Seth Wenig, AP
FILE - In this March 15, 2017, file photo, a Uber car drives through LaGuardia Airport in New York.

Utah’s Constitution requires a free market, yet every year it seems that incumbent companies use antiquated laws to try to shut down their upstart competitors.

It’s a story we’ve become too familiar with: local governments protecting restaurants from food truck competitors; taxi-friendly ordinances punishing Uber and Lyft; hotels worried about Airbnb; Realtors forcing Homie to get licensed; and more recently, car rental companies looking to over-regulate Turo and storage rental companies hoping to restrict Neighbor.

These incumbent industries, in turn, often hire expensive lobbyists who can leverage their legislative relationships to curry favor for their clients and defeat legislation that would destabilize the status quo — or pass new legislation to protect it.

The emerging economy — sometimes called the “sharing” or “gig” economy — no doubt presents challenges for existing competitors, but it provides substantial benefits for those of us utilizing these services; with increased competition, we all win.

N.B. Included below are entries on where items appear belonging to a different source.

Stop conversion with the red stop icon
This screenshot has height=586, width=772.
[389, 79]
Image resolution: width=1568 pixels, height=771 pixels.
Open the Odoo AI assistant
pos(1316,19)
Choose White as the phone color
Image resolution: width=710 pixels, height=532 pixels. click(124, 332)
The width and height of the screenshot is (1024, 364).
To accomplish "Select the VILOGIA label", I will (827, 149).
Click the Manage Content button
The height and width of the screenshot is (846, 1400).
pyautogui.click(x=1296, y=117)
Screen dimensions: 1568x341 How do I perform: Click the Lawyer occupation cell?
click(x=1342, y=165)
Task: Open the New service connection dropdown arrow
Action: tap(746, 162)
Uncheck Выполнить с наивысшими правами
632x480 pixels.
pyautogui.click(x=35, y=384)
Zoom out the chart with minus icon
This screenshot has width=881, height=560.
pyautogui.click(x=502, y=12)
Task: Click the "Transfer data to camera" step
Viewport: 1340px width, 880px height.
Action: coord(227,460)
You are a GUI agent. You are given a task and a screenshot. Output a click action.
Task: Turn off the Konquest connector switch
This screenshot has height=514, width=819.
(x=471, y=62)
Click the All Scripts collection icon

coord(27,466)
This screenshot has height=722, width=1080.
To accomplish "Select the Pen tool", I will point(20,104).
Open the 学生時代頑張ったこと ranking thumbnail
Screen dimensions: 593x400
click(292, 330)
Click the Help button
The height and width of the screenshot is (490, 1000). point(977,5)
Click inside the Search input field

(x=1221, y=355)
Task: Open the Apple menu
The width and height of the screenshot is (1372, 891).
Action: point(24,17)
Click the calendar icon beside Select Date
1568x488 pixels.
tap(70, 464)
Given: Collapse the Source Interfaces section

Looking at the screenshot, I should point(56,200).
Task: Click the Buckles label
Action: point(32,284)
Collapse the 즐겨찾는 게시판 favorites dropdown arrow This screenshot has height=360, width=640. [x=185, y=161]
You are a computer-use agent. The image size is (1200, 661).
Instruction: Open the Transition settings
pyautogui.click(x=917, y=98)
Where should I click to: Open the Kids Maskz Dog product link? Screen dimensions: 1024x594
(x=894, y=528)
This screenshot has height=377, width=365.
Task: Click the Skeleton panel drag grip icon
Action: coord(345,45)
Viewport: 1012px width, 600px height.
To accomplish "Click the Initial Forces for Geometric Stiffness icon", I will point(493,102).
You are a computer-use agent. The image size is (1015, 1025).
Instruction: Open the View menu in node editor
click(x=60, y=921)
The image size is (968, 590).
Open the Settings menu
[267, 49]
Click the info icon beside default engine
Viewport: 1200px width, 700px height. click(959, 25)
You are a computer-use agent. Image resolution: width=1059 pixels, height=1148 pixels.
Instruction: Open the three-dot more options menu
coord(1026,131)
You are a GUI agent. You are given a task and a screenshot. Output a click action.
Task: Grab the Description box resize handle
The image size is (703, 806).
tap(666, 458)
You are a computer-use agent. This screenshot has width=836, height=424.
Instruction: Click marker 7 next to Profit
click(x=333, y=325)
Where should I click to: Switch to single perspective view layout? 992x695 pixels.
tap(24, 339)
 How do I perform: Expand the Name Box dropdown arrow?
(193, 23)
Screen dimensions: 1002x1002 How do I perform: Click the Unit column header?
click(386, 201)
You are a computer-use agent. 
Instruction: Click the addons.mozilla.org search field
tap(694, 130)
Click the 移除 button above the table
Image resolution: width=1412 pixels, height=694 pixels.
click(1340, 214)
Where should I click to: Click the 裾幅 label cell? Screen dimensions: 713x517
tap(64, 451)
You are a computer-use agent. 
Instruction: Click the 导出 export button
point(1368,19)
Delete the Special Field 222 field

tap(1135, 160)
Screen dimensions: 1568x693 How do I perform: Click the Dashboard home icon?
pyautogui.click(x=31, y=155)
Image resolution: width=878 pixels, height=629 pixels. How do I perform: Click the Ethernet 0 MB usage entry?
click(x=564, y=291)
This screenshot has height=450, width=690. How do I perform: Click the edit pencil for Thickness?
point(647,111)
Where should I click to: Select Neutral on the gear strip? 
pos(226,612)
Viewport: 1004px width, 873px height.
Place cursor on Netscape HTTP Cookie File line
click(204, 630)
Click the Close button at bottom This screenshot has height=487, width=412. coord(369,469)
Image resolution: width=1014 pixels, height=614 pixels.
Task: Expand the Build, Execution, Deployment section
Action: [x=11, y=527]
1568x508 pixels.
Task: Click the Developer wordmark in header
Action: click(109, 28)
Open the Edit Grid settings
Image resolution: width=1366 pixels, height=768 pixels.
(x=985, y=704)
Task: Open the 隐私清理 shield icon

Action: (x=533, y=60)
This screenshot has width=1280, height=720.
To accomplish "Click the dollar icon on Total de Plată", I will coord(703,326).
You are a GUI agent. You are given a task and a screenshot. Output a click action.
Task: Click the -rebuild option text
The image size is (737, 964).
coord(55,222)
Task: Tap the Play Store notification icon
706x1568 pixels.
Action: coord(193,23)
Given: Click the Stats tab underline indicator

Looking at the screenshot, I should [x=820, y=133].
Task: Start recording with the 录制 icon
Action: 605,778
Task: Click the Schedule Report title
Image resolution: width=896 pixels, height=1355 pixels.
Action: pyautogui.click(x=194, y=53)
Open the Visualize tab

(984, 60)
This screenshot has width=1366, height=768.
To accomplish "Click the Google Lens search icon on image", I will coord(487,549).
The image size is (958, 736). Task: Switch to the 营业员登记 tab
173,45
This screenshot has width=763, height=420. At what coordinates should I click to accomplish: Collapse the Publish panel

Lower prices, better services and increased attention to customers’ diverse and changing preferences result from the corporate contest.

This peer-to-peer trend should not be feared. Increased flexibility for workers allows individuals to supplement income with a side hustle, such as renting out their basement or extra vehicle. It creates positive community connections between people directly interacting, rather than relying on a sterile, corporate middleman. And the individualization inherent in this approach allows for maximum efficiency as people are able to purchase and use precisely what they need.

Still, many are scared of this new trend and worry that increased automation and technological efficiency will eliminate jobs. But the fear is misplaced when looking at the overall economy. Put very simply, new companies are the ones creating new jobs.

A Kauffman Foundation study found that during a recent 25 year span, “companies more than five years old destroyed more jobs than they created in all but eight of those years.” Almost all of the new private sector jobs have been created by businesses less than five years old. In other words, we should welcome — and not fear — new competitors challenging the models of old companies.

It’s a trend that’s not going away, either. Fully one-third of the American workforce now freelances, enabled in large measure by constant connectivity online and marketplaces that allow us to find customers. Within a decade, a majority of Americans will likely be participating in the peer-to-peer providing of goods and services.

This changing economic landscape benefits both parties in the transaction. For example, peer-to-peer commerce helps the end-user whose preferences are closely matched, and whose convenience is ensured through individualization.

We see this all around us — from the Uber driver picking us up right when we need to leave, to the delivery of the dinner we’re too busy to get, to the ability to hire a person anywhere in the world whose specific abilities are a precise match for whatever task we might need done at the moment.

Peer-to-peer work also helps the provider of the service. Participants enjoy flexible hours and work arrangements to better balance life and work, a path to entrepreneurship by experiencing a low barrier to entry to being their own boss, variety of work to keep things interesting, and a way to supplement other income streams to better weather life’s sudden financial storms.

Of course, it’s difficult to argue against and prohibit these beneficial services (though it’s been done in several cities across the country). So when incumbent competitors look to restrict them in order to protect the status quo, they and their lobbyists strategically attack peripheral issues that would jeopardize their success.

For example, some try to classify independent contractors as employees, forcing the provision of legally mandated protections and benefits for employees, such as minimum wage and overtime — a difficult prospect when these workers set their own schedule. Elsewhere, arbitrary limitations curb the success of peer-to-peer alternatives in order to protect the incumbents. Even worse, some governments tax these workers to distribute the proceeds to their subsidized competitors.

3 comments on this story

Our state’s constitution doesn’t just suggest a free market is a good idea. It’s a required aspect of commerce in Utah in order to “promote the dispersion of economic and political power and the general welfare of all the people.” Life is better for all involved when a fair process allows people to compete and identify the greatest opportunities and efficiencies.

For these reasons, we shouldn’t fear a peer-to-peer economy. Policymakers should ignore the cries of incumbent companies to pass knee-jerk, regulatory protections. Instead, we should study issues carefully, watch how markets respond, and embrace the innovation and competition that a free market can bring to the Beehive State.